Alliance would get $47,500 to fill the vacancy through a 14-week recruitment process.

“Executive search firms assist in the creation of a recruitment profile which details the desired qualifications and characteristics for the position,” city officials explained. “The firm then uses professional contacts, relationships, industry-specific and non-traditional outreach to find qualified candidates. Once an applicant pool is created, the firm assesses and evaluates candidates, verifies degrees and certifications, monitors news sources, conducts preliminary interviews, and checks references.”


Custodial services

Lee’s Maintenance Services could get $658,494 for six months of cleaning at the Public Safety Facility, the Civic Center, and other city offices. With one-year renewal options, the contract could exceed $7.5 million over five and half years.

Custodial contracts came before council in August but approval was delayed after a debate arose over the use of in-house versus contract laborers.

City officials will present the results of a contractual services study in January.

“A combination of in-house and custodial contract cleaning services has historically been used to clean City-owned and City-leased locations,” city officials said in its report to council. “Locations with seasonal demands and leased office spaces are currently being contracted out, whereas park restrooms, community centers, City Hall and libraries are maintained in-house.”


Resident survey

Fairbank, Maslin, Maullin, Metz & Associates will likely get the $34,995 bid to perform the biannual resident survey.

“The City of Santa Monica conducts a bi-annual telephone survey of Santa Monica residents to assess attitudes about City services and to identify changes in attitudes compared to similar studies conducted in previous years,” city officials said.

This is the same firm that completed the 2011 and 2013 bi-annual surveys.

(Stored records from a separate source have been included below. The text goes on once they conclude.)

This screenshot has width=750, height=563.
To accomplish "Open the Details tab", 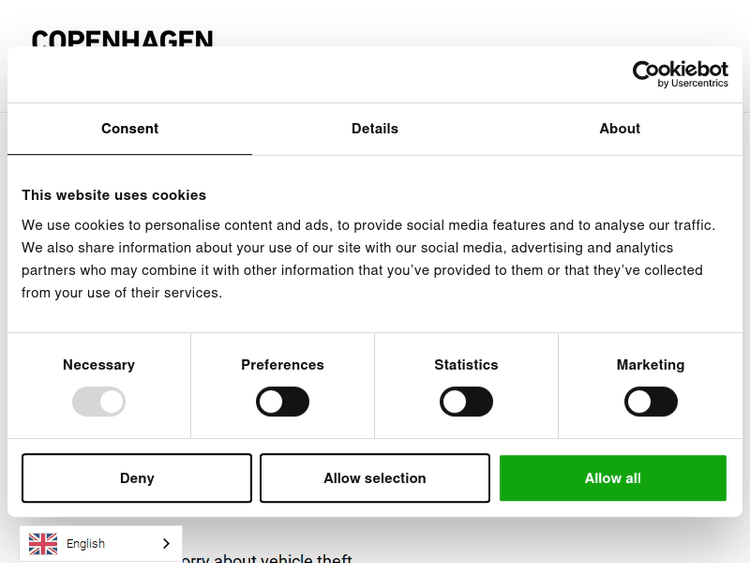I will point(375,129).
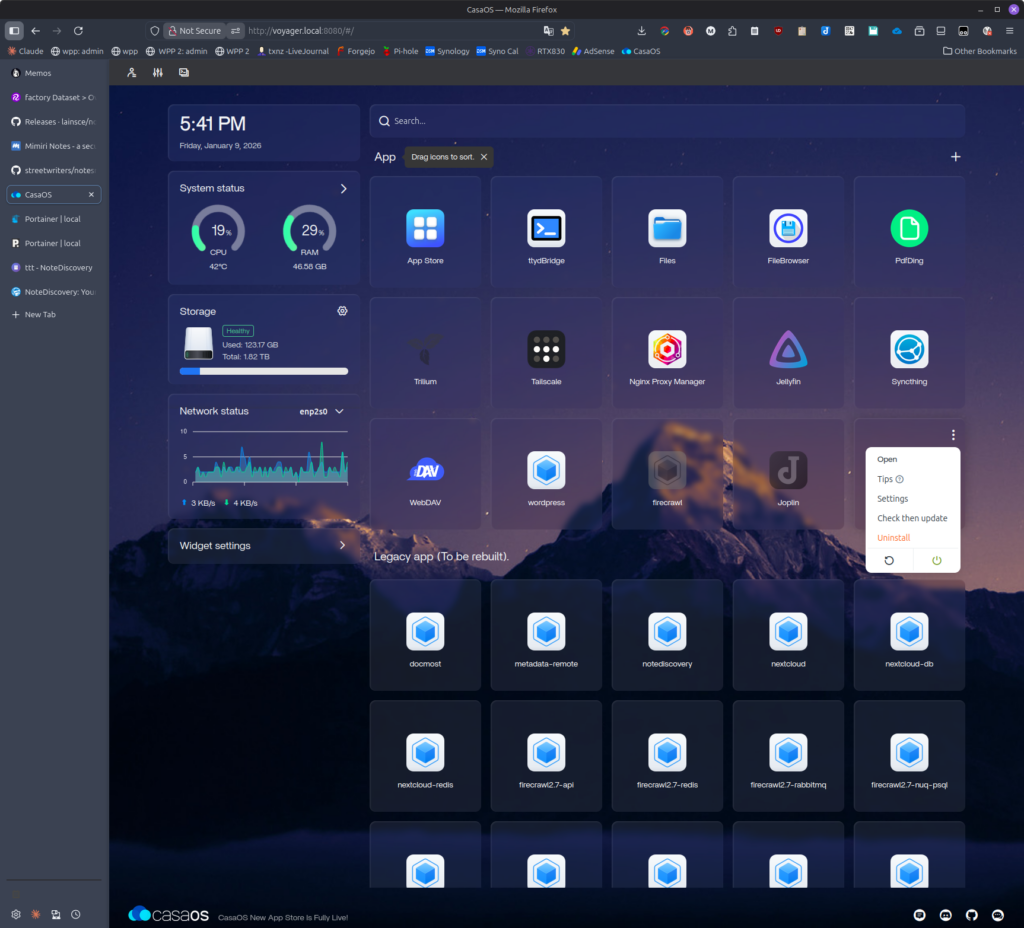1024x928 pixels.
Task: Choose Check then update in context menu
Action: [x=912, y=518]
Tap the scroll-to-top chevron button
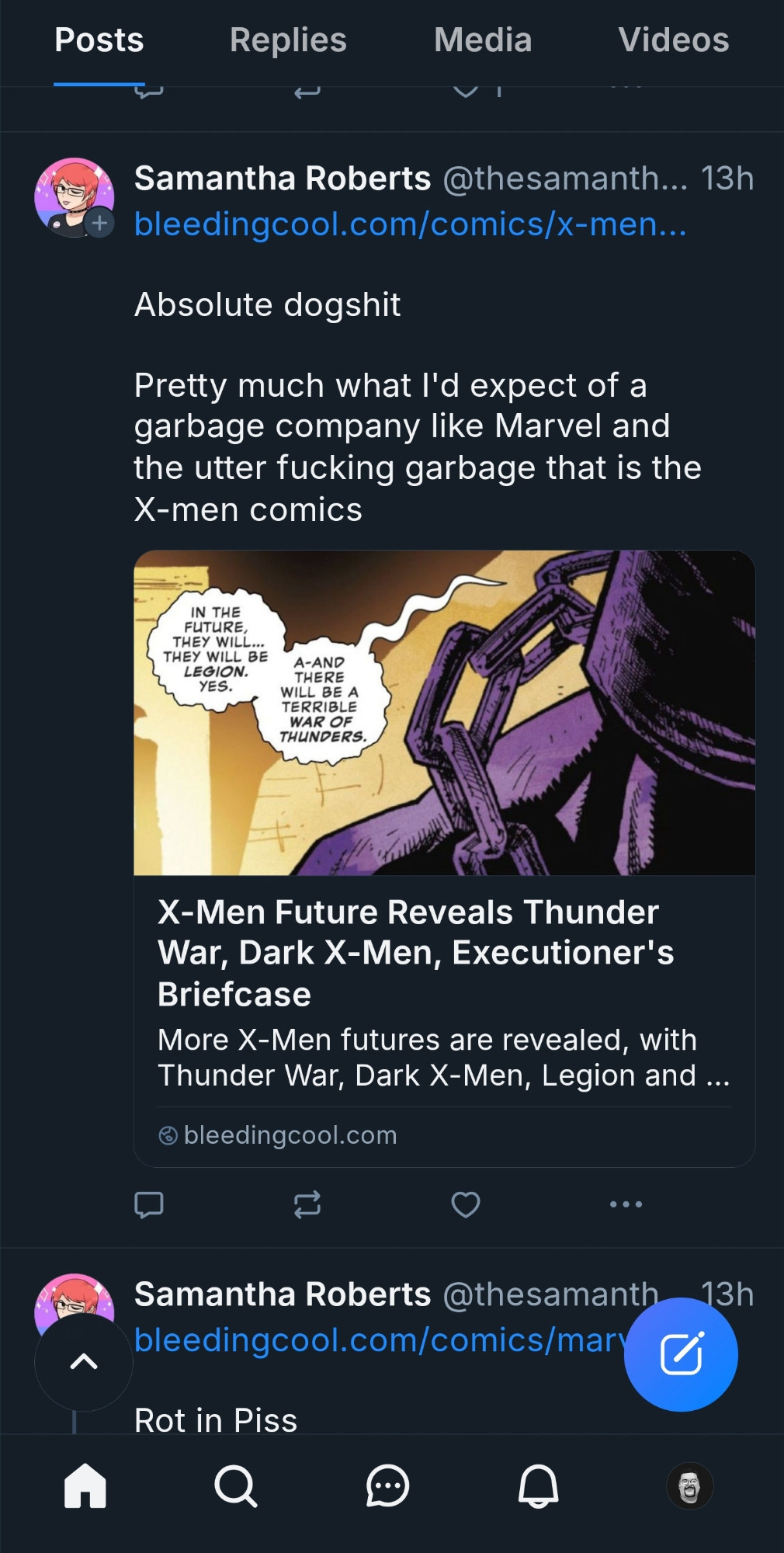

They also did the survey that found narrow support for a tax increase to support affordable housing this year — the results of which led to Measure H and HH. These measures ultimately failed at the polls.


Bergamot Station Arts Center group

City Hall is recommending the formation of an advisory committee to guide the development of the Bergamot Station Art Center. One member from each of the five groups would form the advisory group: The Arts Commission, Planning Commission, Neighborhood Council, Bergamot Station Gallery and Cultural Association, and Santa Monica Museum of Art.


Bus stop signs

Council may add $400,000 to contracts related to the much maligned Big Blue Bus’ Bus Stop Improvement Project. The costs would have little to do with changes bus stops themselves, which residents and politicians have bashed.

West Valley Investment Group would get $375,000, to go toward extended network signs. The other $25,000 would go to Lorcan O’Herlihy Architects for the design of new stop locations in response to changes of existing stops on Olympic Drive, Colorado Esplanade, and multiple stops related to new Expo stations.


Getting the word out about water

Council could spend $175,000 for a year of communication assistance with the upcoming mandatory water cuts.

Council is in the process of forming the plans that would require residents and businesses to cut back on their water usage. Cook+Schmid would help get the word out.

“Messages and action steps such as the top five ways to conserve water would be customized by target audiences (single-family, multi-family, employees, business, and visitors),” city officials said in a report. “Technical assistance, rebate programs, and other incentives would be highlighted. Progress towards the 20 (percent) reduction goal, would be tracked and communicated.”


ABC mini-grant

The police department got a $10,700 mini-grant from the Alcoholic Beverages Control for education and enforcement of laws related to the sale of alcohol to minors.


Going with the Flow again

Council will consider adding $31,424 to an existing $59,000 contract with Iteris, Inc. to provide continued engineering services for the Transportation Management Center. Iteris monitored traffic patterns every weekend and holiday between Memorial Day and Labor Day as a part of City Hall’s Go With the Flow program.

City Hall recommends continuing the work during the winter Go With the Flow program.